Worked in a bank when I was younger (Not WF). Was fairly trivial for us to confirm that the cashiers check was actually issued by us. It shouldn't have been held longer than a day at most, particularly not for a client.

Leaving aside that it's your money and yours to do with as you wish...

Out of curiosity, if you care to disclose, what was your reasoning behind this?

If I'm a bank, I can see a couple of red flags with this (maybe some obscure kiting, or similar), "take five digit sum from account, in a check made out to self - then one month later deposit same uncashed check into originating account"... and "verifying the funds" is not verifying availability, but 'minimizing possibility of sketchiness'.

I was going through a divorce and needed the funds secured until I could deal with legal issues to ensure that they would be available

I wonder if all these small banks have to re-invent the SaaS wheel, or if there is a company out there providing a banking platform to them...

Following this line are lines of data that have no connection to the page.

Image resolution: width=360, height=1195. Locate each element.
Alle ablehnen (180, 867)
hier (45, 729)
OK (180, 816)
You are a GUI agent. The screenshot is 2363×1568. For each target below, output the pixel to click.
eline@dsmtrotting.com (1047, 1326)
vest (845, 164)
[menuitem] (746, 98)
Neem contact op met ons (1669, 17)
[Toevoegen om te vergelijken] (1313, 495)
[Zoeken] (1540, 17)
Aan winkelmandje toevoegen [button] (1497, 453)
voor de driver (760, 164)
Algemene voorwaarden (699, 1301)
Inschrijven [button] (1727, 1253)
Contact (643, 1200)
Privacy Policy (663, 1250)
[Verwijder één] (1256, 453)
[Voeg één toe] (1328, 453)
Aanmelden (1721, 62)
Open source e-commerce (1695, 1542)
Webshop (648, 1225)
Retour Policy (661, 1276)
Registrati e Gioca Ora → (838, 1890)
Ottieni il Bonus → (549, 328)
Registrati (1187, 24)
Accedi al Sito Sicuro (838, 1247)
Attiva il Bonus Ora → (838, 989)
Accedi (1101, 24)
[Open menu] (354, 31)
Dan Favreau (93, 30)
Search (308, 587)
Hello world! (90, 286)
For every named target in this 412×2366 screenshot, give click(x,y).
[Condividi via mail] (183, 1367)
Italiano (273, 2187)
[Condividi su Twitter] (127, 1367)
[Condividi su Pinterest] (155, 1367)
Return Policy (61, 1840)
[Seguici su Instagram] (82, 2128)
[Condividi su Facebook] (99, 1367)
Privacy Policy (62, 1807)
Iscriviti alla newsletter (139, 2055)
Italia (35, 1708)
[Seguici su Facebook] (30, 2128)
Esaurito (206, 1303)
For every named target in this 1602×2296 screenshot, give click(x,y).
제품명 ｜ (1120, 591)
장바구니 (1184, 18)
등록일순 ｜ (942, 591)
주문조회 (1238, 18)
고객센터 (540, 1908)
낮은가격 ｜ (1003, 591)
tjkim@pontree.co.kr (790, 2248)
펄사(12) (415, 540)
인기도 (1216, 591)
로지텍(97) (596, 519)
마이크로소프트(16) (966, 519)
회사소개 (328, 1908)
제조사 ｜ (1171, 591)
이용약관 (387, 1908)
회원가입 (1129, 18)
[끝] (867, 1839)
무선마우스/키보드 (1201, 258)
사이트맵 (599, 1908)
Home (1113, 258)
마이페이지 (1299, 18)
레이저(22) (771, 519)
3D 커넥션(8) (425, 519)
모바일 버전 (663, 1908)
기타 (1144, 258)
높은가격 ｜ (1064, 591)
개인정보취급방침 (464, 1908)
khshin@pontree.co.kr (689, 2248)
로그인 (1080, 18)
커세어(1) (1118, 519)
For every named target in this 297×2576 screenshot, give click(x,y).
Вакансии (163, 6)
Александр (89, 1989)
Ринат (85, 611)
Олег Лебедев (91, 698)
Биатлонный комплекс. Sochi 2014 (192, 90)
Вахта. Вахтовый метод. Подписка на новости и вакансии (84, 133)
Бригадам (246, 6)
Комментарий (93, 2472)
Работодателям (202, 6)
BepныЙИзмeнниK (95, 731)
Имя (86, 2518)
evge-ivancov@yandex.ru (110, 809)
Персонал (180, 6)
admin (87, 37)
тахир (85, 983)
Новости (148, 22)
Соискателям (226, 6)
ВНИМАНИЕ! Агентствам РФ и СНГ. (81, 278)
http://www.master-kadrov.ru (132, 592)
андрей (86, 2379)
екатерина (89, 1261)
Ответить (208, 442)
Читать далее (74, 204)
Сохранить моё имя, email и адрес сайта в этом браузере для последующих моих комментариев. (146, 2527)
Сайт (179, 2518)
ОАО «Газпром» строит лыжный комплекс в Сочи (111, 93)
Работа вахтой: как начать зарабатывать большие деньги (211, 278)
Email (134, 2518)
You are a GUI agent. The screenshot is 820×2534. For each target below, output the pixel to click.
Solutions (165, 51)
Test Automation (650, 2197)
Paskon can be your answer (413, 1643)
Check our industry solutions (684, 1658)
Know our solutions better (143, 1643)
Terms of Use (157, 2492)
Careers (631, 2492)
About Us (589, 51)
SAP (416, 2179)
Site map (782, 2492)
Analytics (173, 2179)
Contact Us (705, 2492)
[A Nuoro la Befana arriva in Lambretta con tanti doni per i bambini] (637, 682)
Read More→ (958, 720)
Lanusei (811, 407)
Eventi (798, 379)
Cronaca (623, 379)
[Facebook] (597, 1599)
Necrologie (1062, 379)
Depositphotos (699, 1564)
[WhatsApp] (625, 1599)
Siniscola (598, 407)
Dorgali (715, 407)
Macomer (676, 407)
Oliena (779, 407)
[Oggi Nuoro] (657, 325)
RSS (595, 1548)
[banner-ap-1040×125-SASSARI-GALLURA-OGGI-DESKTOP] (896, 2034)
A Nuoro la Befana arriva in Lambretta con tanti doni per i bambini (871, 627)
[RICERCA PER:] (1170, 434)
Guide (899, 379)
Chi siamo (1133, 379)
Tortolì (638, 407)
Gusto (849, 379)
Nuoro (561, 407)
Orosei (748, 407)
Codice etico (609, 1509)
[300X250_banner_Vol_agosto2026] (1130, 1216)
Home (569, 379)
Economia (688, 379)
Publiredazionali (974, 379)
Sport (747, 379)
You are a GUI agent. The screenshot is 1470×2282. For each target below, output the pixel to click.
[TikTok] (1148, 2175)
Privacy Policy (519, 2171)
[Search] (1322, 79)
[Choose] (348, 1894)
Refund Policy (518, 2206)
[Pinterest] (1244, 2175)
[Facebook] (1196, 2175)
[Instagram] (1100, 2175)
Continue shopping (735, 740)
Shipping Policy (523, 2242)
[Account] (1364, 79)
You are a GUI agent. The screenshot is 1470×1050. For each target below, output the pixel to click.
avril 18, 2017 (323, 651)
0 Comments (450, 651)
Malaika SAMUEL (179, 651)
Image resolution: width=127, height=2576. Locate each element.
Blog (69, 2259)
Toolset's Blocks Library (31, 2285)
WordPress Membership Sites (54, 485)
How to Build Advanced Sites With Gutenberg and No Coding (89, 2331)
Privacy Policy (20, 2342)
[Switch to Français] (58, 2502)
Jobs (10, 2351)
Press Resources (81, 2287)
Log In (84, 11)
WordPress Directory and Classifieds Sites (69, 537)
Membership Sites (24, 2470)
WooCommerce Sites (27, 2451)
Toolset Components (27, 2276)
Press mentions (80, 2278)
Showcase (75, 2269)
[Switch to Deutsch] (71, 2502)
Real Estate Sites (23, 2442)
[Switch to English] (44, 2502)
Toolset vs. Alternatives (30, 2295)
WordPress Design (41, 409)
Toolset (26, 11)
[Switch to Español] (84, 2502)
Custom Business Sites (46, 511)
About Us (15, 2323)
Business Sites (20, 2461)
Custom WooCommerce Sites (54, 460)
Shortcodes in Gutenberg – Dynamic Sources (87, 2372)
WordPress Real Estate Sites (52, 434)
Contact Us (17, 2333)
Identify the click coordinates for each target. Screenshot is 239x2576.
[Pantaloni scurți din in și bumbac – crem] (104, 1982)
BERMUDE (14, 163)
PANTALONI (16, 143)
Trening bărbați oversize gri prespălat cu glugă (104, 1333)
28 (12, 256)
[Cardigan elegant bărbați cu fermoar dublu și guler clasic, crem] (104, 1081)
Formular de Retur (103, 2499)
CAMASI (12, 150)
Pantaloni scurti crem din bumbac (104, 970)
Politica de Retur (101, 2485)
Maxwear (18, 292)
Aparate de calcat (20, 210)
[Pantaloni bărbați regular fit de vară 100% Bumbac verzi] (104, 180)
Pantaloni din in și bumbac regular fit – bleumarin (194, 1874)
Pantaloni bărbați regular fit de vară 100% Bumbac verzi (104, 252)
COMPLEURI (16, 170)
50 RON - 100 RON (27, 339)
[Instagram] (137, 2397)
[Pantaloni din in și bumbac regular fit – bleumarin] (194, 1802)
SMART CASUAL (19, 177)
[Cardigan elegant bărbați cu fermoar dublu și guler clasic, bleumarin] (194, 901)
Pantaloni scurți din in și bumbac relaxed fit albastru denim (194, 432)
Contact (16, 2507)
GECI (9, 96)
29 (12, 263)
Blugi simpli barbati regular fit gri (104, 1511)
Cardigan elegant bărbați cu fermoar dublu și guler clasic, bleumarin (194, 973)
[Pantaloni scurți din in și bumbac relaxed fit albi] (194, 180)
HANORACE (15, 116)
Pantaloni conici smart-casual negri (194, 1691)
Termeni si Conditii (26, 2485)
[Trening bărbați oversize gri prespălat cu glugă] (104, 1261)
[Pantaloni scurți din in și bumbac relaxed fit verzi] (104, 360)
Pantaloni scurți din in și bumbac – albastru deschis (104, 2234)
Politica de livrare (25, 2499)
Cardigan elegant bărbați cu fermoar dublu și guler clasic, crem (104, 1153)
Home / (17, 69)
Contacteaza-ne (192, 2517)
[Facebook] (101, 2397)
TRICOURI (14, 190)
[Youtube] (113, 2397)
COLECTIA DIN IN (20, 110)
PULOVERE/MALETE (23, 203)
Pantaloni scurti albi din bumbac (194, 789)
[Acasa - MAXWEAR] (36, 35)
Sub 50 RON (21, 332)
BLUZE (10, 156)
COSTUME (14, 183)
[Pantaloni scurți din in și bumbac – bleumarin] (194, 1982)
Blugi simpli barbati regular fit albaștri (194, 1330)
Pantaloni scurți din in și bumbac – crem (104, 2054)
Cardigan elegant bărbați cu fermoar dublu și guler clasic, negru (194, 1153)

First Tech in the Pacific Northwest used to invent their own wheel, and it was great. Usable UI, 2FA; I had no complaints. Then they switched to what I assume is some pre-packaged SaaS. It's awful. Not even an attempt at MFA, just UID/PWD and off you go. UI sucks. Stuff doesn't work if you don't allow popups, but doesn't fail in such a way as to make root cause obvious ("here's an obscure error message with a string of hex numbers..."). I wish they'd go back to what they had.

There are a healthy assortment of fintech offerings for banking clustered in Austin and on the West Coast, maybe more.

Check out Q2 and Malauzai in Austin (there are are several, these are just the two I have evaluated) for a stack that is agnostic of the core system and provides almost all banking functions across channels.

This kind of thing isn't cheap though, and bank boards are notoriously conservative when it comes to innovation, especially for small banks.

Specifically, how do you even migrate a bank to a new platform?

One such is Jack Henry. I just interviewed with them (but didn't get the job, which is too bad as I really wanted to work there). They offer everything you need to start a bank or credit union, at a couple of different complexity levels.

There are definitely vendors for at least some of the backend and web services a starting bank will need. I've forgotten any of the names I've heard, though.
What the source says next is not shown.